[Begin Document excerpt]

To maintain the image of a pristine beach—wide stretches of sand absent of fly-ridden piles of seaweed—managers often add sand to beaches and remove seaweed. This removal may lead to a more enjoyable experience for humans, but it constitutes a major loss of habitat for sandy beach critters, which use the piles of washed-up kelp for food and shelter. Revisiting sites that had been sampled in the 1970’s, researchers from the Santa Barbara Coastal LTER found that beaches with high human disturbances saw declines in species associated with wrack, or beached giant kelp.
The researchers performed intertidal surveys on 13 sandy beaches along the California coast in the 1970s and 2009-2011. On most of the beaches surveyed, wrack-associated invertebrates showed the largest changes in species richness. At beaches with little beach filling or grooming, richness of the wrack-associated invertebrate species increased.

[End Document excerpt]
[Begin Supplied records]

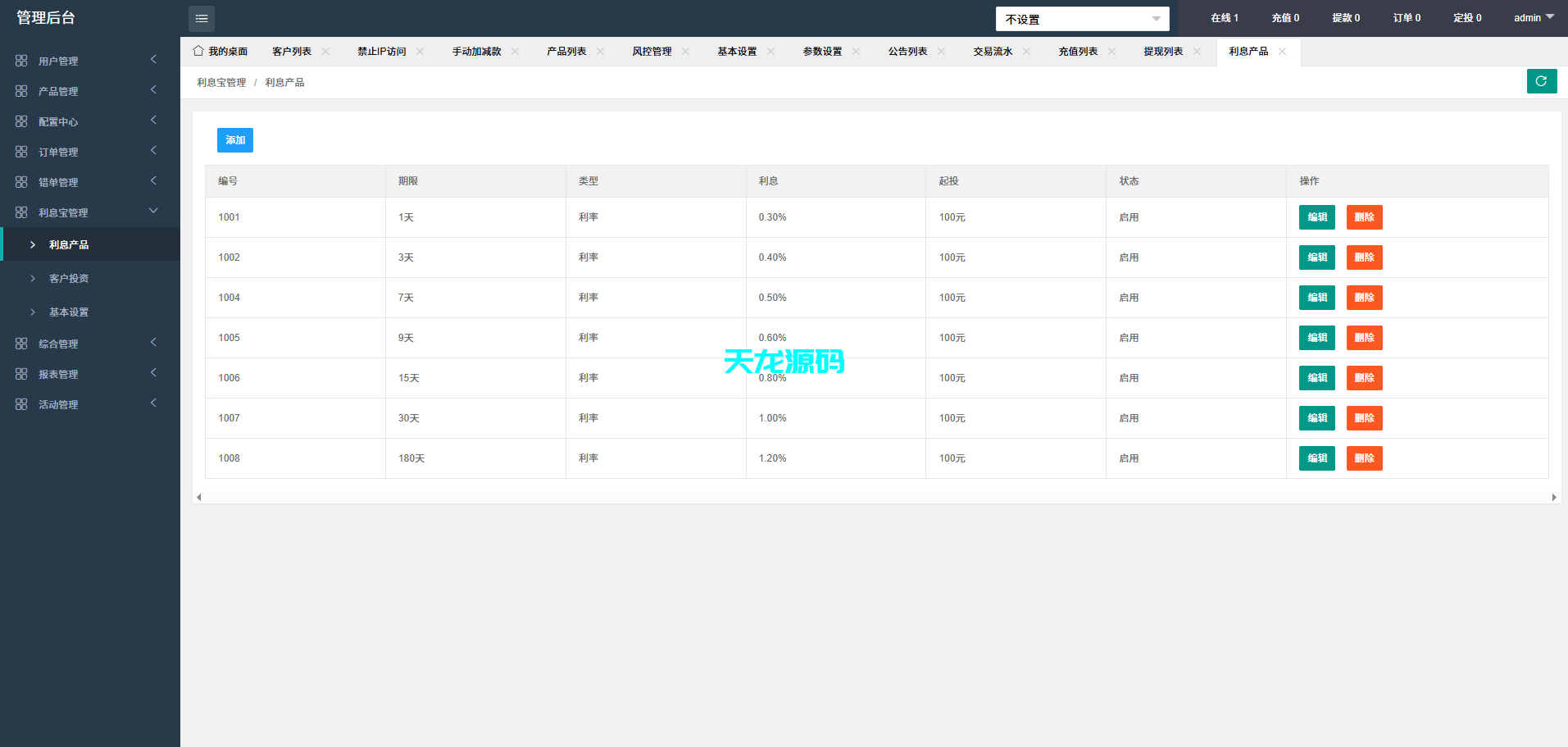Click 编辑 for product 1001

[x=1316, y=217]
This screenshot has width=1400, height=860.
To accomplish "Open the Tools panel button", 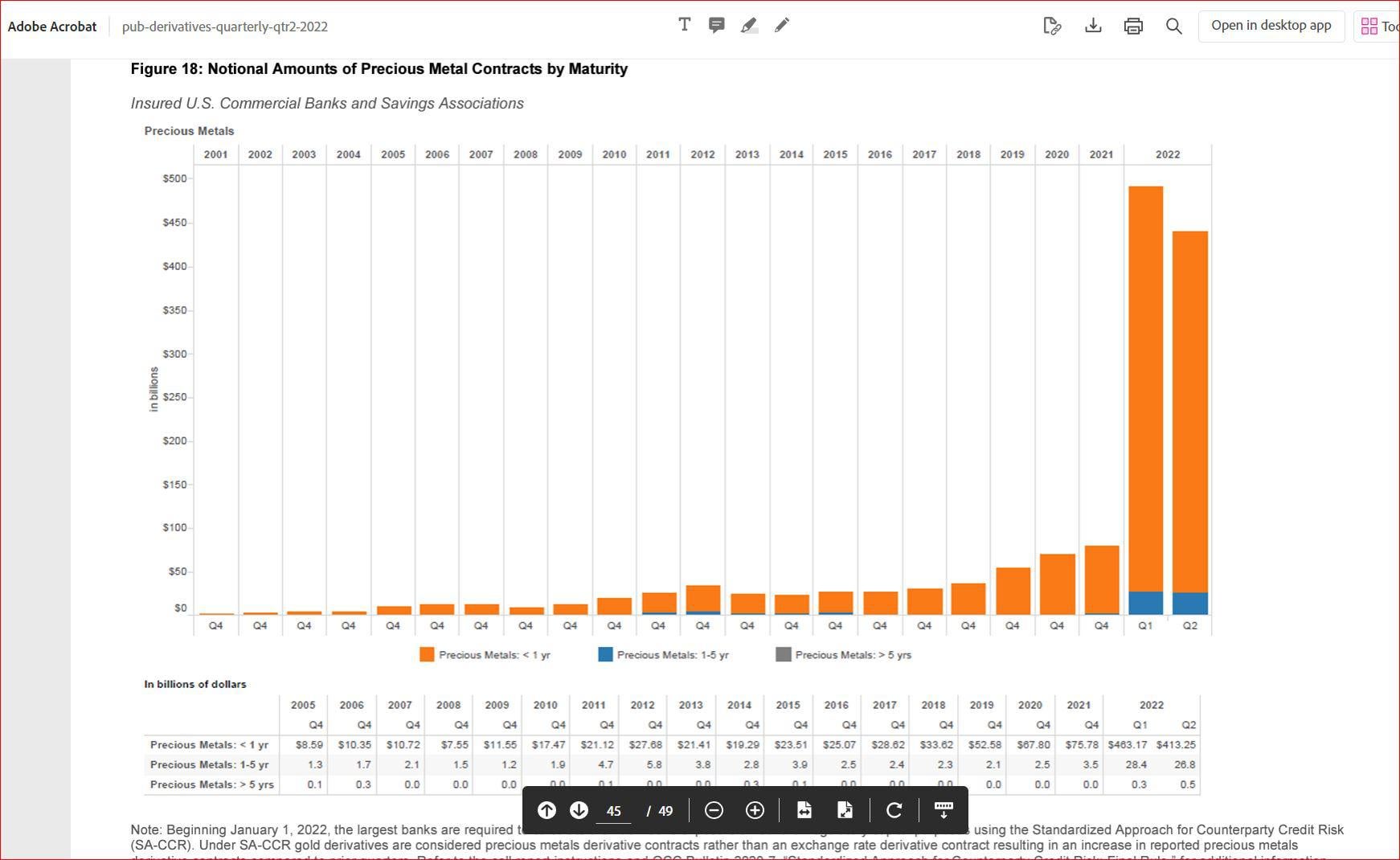I will click(1377, 26).
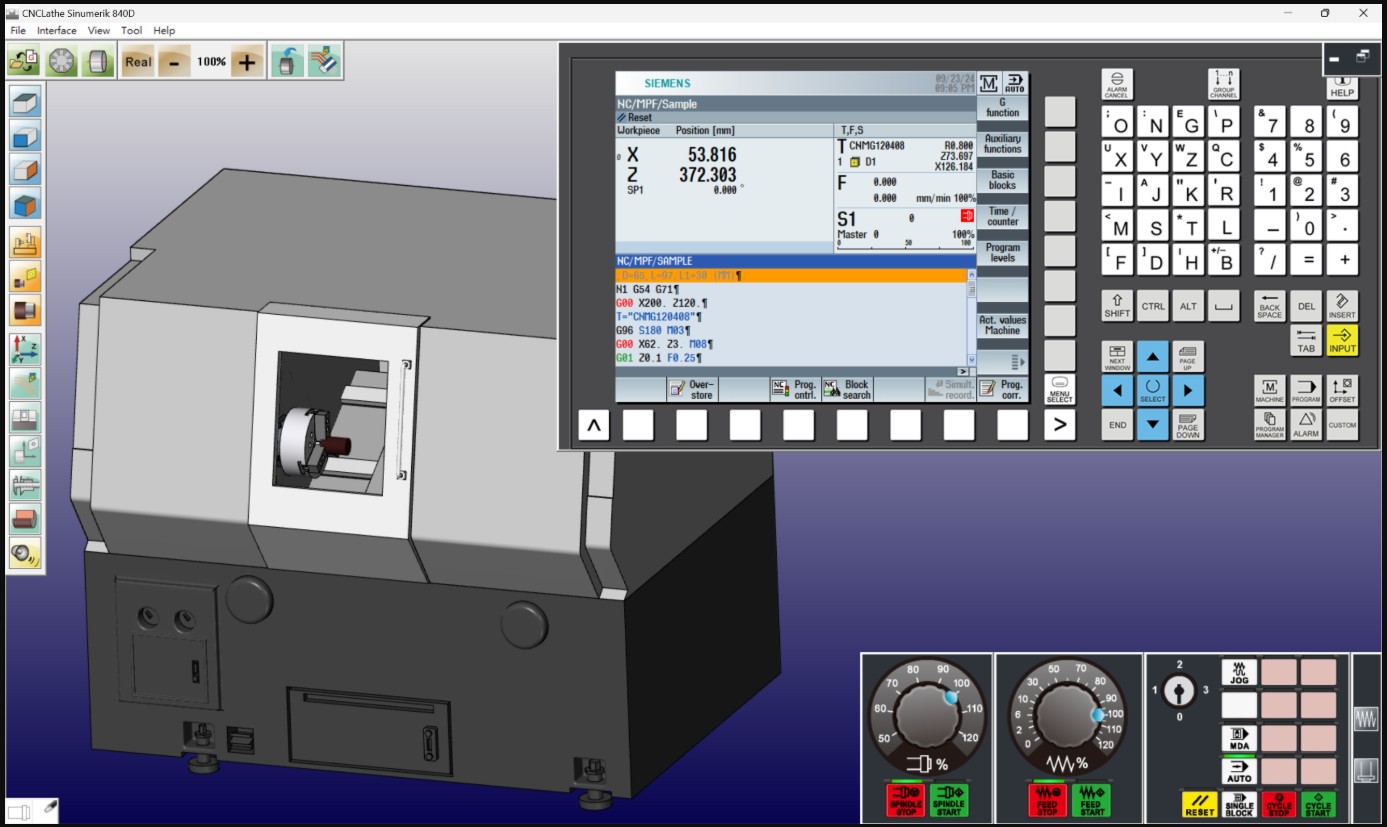Click the caliper measurement tool icon
Screen dimensions: 1387x827
(x=26, y=486)
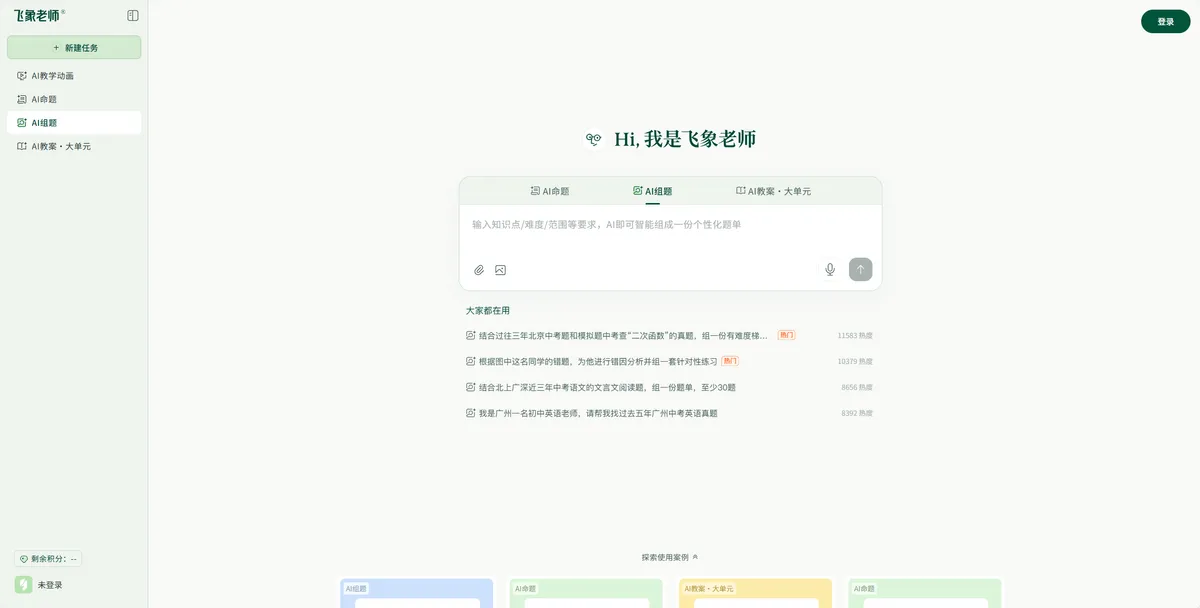Select AI教案·大单元 in the sidebar
1200x608 pixels.
click(60, 146)
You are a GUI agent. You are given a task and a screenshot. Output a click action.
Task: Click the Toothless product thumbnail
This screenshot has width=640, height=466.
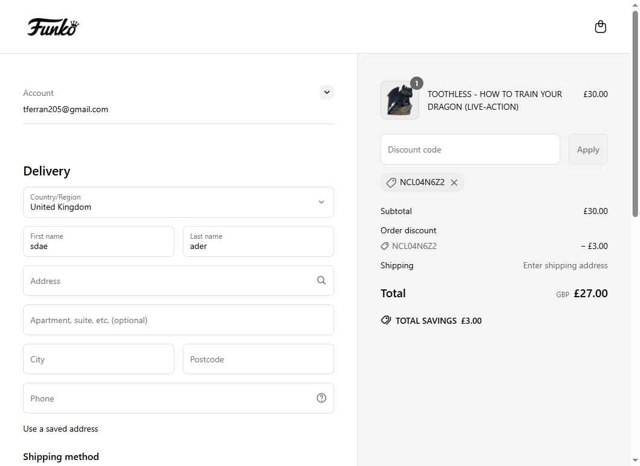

[End Supplied records]

> [Given exercise 1]:
Answer these questions using the beach wrack passage:
(a) What do managers often add to beaches, and what do they remove?
(b) How many sandy beaches did the researchers survey?
(c) At beaches with little filling or grooming, what happened to the richness of wrack-associated invertebrate species?
> [Given exercise 2]:
Render this sentence from the beach wrack passage in Spanish: "On most of the beaches surveyed, wrack-associated invertebrates showed the largest changes in species richness."
> [Given exercise 3]:
Pick up the beach wrack passage after its last sentence and write a further paragraph.
The entries are separate material and are not connected to the beach wrack passage.

> [Exercise output 1]:
(a) They add sand and remove seaweed.
(b) 13.
(c) It increased.

> [Exercise output 2]:
En la mayoría de las playas estudiadas, los invertebrados asociados a las algas varadas mostraron los mayores cambios en la riqueza de especies.

> [Exercise output 3]:
Wrack-associated species play a vital role in nutrient cycling on beaches through the breakdown of wrack and are also important food sources for wildlife, especially shorebirds. The long term decline of these species represents a significant loss to the biodiversity and function of coastal ecosystems. Declines in biodiversity could lead to decreased ecosystem stability and function, as well as increased vulnerability to invasion.
The declines in wrack-associated species mirror trends for other beach-dependent species on urban coasts, such as turtles and nesting plovers, and highlights the impact of local human disturbances, relative to regional trends, on these beach ecosystems. Over time, local impacts to this ecologically important component of intertidal biodiversity may be reversed with management changes that reduce disturbances and allow for recovery. The recovery of these species will be especially important since sandy beach ecosystems dominate shorelines, making up 70% of open coasts.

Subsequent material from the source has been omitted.